**Problem to solve**
Return, word for word, the lines of the listing below from the one with "Screen dimensions: 1268x671" through the one with "Task: Expand the Podcasts library", and no other lines.

**Given records**
· · ·

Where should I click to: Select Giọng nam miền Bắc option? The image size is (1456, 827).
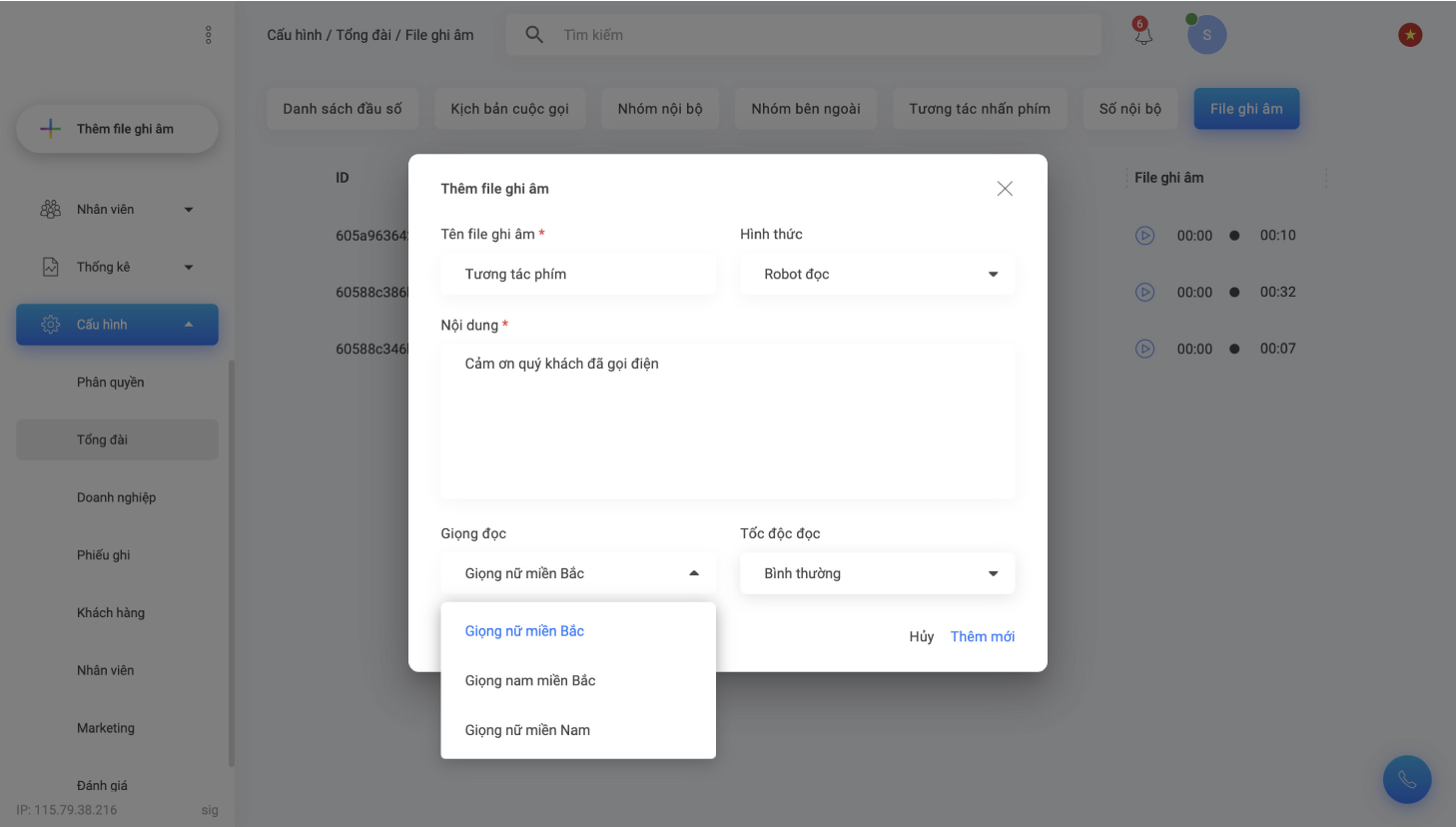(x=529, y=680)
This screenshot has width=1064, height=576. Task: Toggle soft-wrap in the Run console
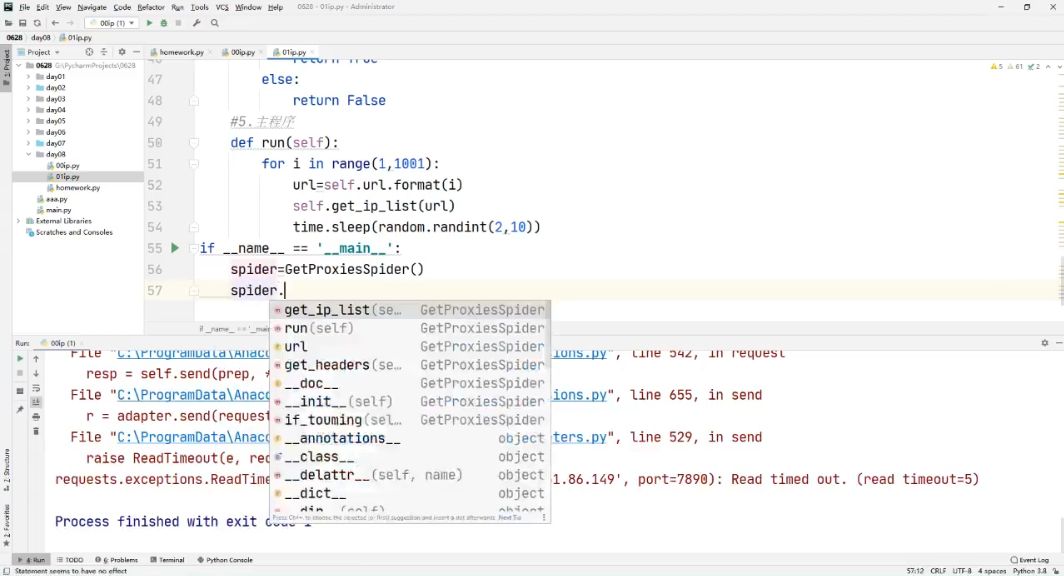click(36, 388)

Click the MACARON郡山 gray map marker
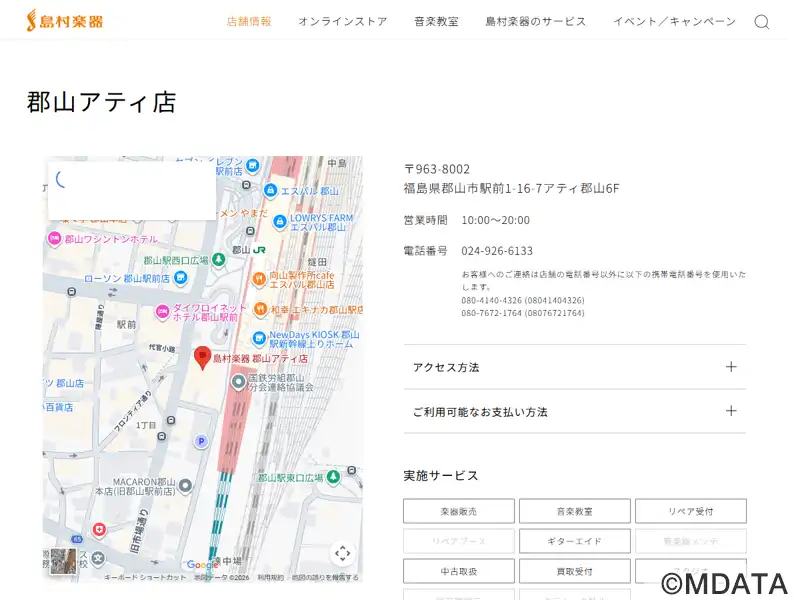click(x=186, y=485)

· · ·

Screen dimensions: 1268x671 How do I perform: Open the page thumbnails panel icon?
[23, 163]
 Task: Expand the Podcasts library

· · ·

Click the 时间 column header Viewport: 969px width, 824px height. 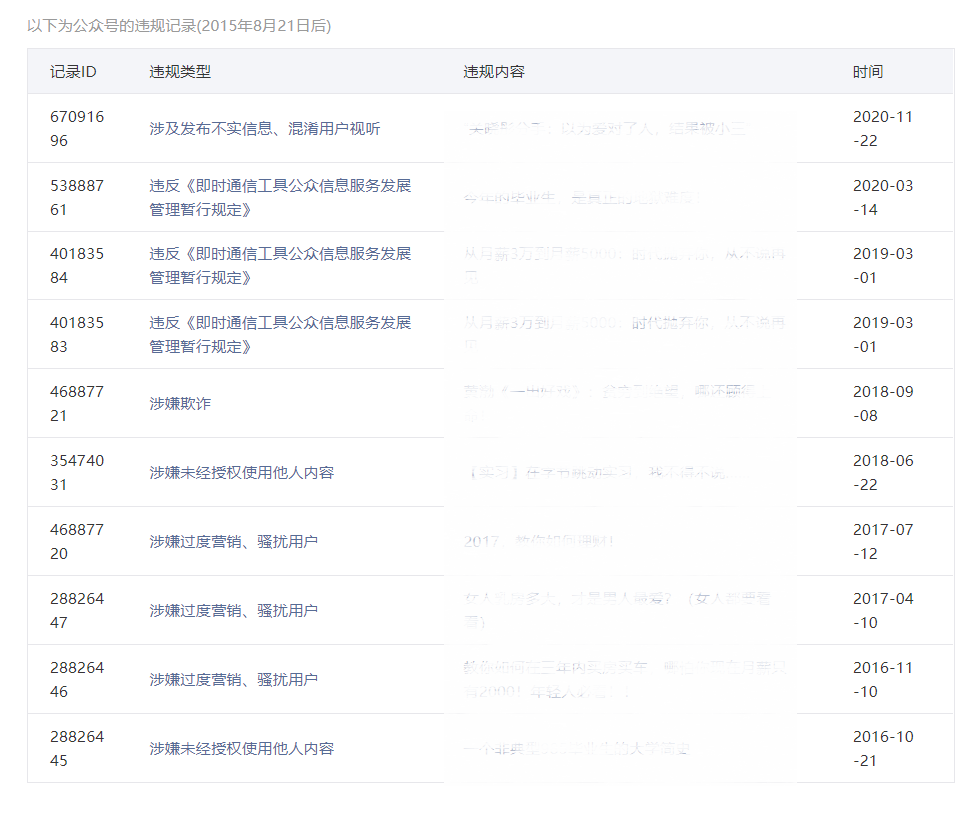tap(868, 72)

· · ·

**Task output**
Screen dimensions: 1268x671 How do I perform: Open the page thumbnails panel icon?
[23, 163]
 Task: Expand the Podcasts library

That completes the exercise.